— TASK PROMPT —
When you reach the line that contains "Task: View the purple ball thumbnail", give it back exactly along with each line after it to the end of the entries; skip any pictures.

— LISTED ENTRIES —
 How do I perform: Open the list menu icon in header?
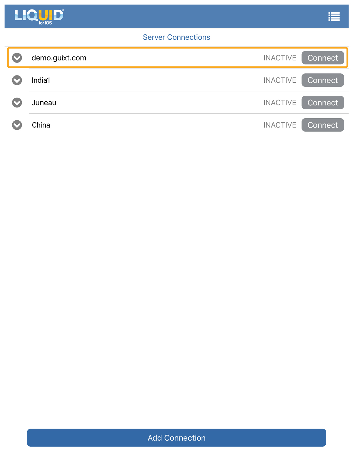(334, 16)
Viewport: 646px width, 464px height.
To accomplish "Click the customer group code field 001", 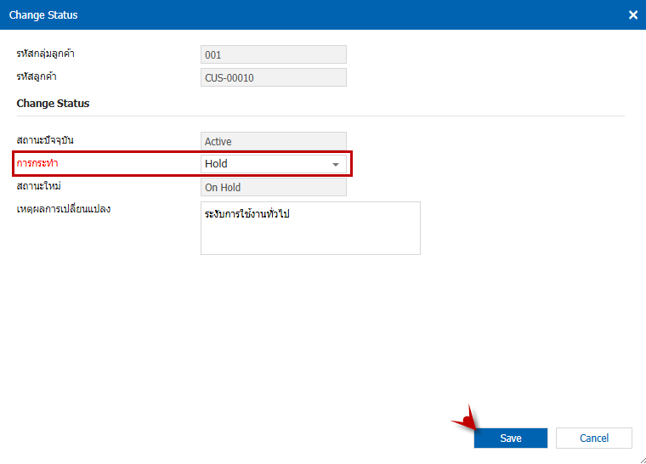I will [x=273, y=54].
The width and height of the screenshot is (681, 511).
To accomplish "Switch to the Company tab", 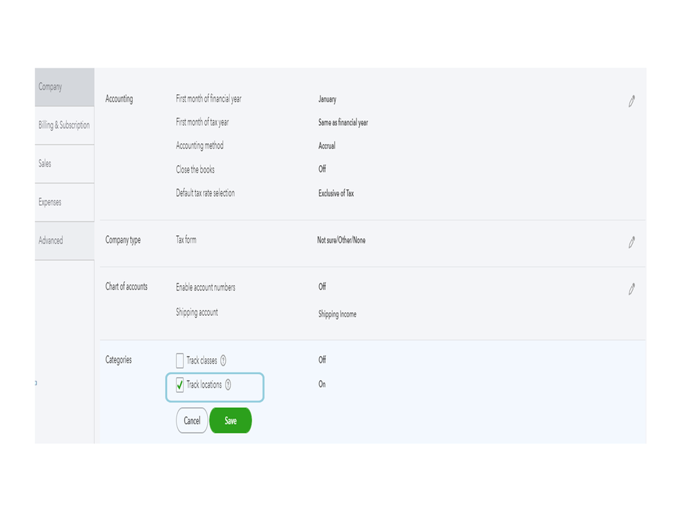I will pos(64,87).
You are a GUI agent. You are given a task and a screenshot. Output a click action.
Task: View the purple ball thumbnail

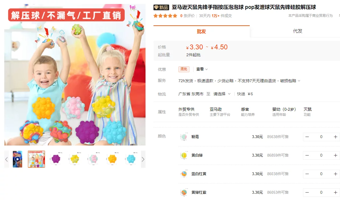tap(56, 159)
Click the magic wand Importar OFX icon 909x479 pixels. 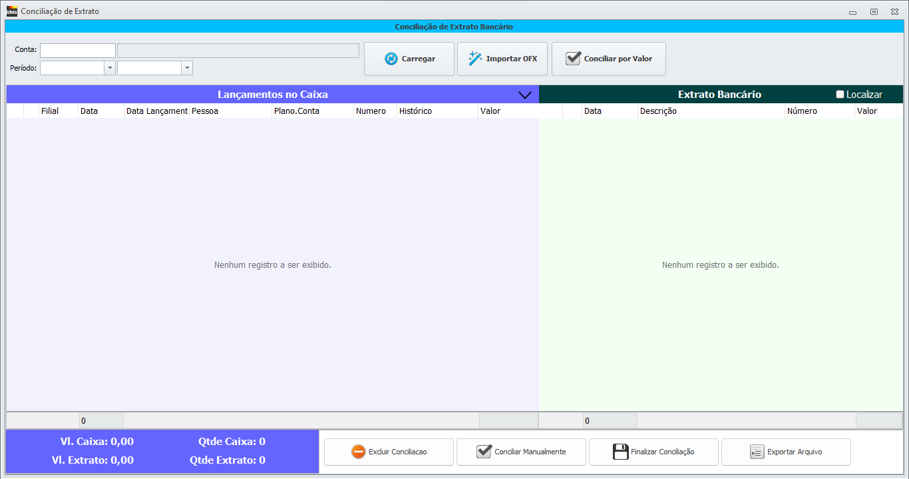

— SOLUTION TO THE PROBLEM —
Task: View the purple ball thumbnail

tap(56, 159)
Click the magic wand Importar OFX icon 909x479 pixels. 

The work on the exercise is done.